**FRAGMENTO SELECCIONADO**.
El amor de Dios al Mundo





 16  Porque tanto amó Dios al mundo que dio a su Hijo unigénito, para que todo el que crea en él no perezca, sino que tenga vida eterna.

17  Porque Dios no ha enviado a su Hijo al mundo para juzgar al mundo, sino para que el mundo se salve por él.

18  El que cree en él, no es juzgado; pero el que no cree, ya está juzgado, porque no ha creído en el nombre del Hijo unigénito de Dios.

19  Y el juicio está en que la luz vino al mundo, y los hombres amaron más las tinieblas que la luz, porque sus obras eran malas.

20  Pues todo el que obra el mal aborrece la luz y no va a la luz, para que no sean censuradas sus obras.

21  Pero el que obra la verdad, va a la luz, para que quede de manifiesto que sus obras están hechas según Dios."


 16 Porque tanto amó Dios al mundo que dio a su Hijo unigénito, para que todo el que crea en él no perezca, sino que tenga vida eterna.


Se ofrece la explicación última de la realidad del Mesías. En el pasaje anterior (3,14-15) se le ha descrito partiendo desde el hombre, como la señal visible, el Hombre levantado; ahora, partiendo de Dios, que toma la iniciativa insertando su acción en la historia. Es la misma realidad expresada antes con la frase el que ha bajado del cielo. Jesús es el don del amor de Dios a la humanidad. El Hombre levantado a la vista de todos es al mismo tiempo el Hijo único de Dios (cf. 1,34); ésa es su realidad escondida, que se revela al ser levantado en alto y mostrar así el amor de Dios al mundo.

La frase no explícita el destinatario del don; se habría esperado «el mundo», la humanidad. Esta omisión, junto con la mención de «el Hijo único», muestran la alusión a Gn 22,2. Dios se comporta como Abrahán, que fue capaz de desprenderse de su propio hijo. La alusión a Abrahán pone también el pasaje en relación con el éxodo, pues según tradiciones judías, el sacrificio de Isaac tuvo lugar a la hora en que más tarde se sacrificarían los corderos en el templo, y la liturgia de Pascua unía el gesto de Abrahán con el sacrificio del cordero. Se ve así la conexión de todo el episodio con el del templo y la expectación mesiánica.

 El don se ha hecho en el pasado (demostró) y se va realizando a lo largo de la vida de Jesús, que culminará en el momento de ser levantado en alto, «su hora» (2,4), con la manifestación plena del amor de Dios, el don total de sí para comunicar vida. El designio de Dios no discrimina, ofrece la vida a todos sin excepción. Quien no la obtenga es porque rechaza su oferta, negando la adhesión a Jesús.

**REGISTROS DEL CONJUNTO**.

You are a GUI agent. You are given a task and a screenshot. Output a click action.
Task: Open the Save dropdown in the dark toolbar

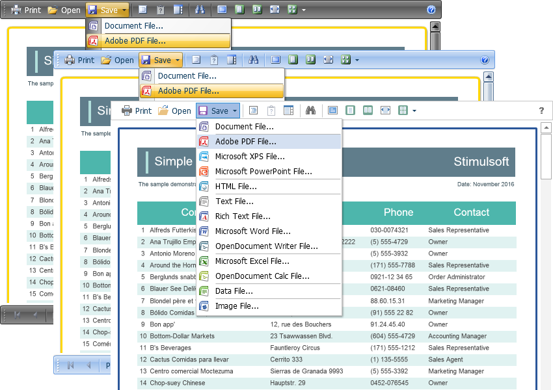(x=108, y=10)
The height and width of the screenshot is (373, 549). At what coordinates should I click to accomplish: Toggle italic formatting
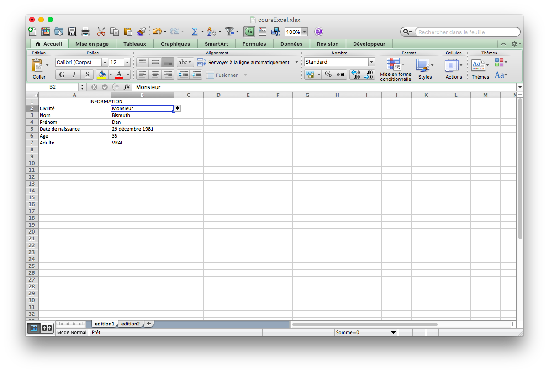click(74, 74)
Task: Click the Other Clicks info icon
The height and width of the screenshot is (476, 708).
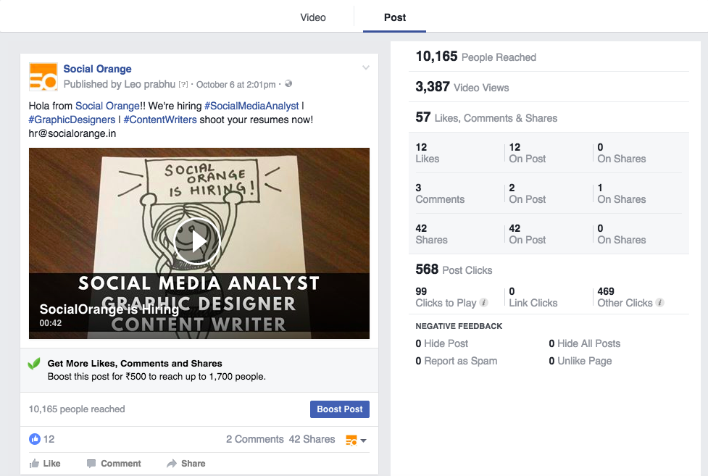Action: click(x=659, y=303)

**OBJETIVO**. Según el fragmento seleccionado, ¿con qué unía la liturgia de Pascua el gesto de Abrahán?

**RESPUESTA COMPLETA**. Con el sacrificio del cordero.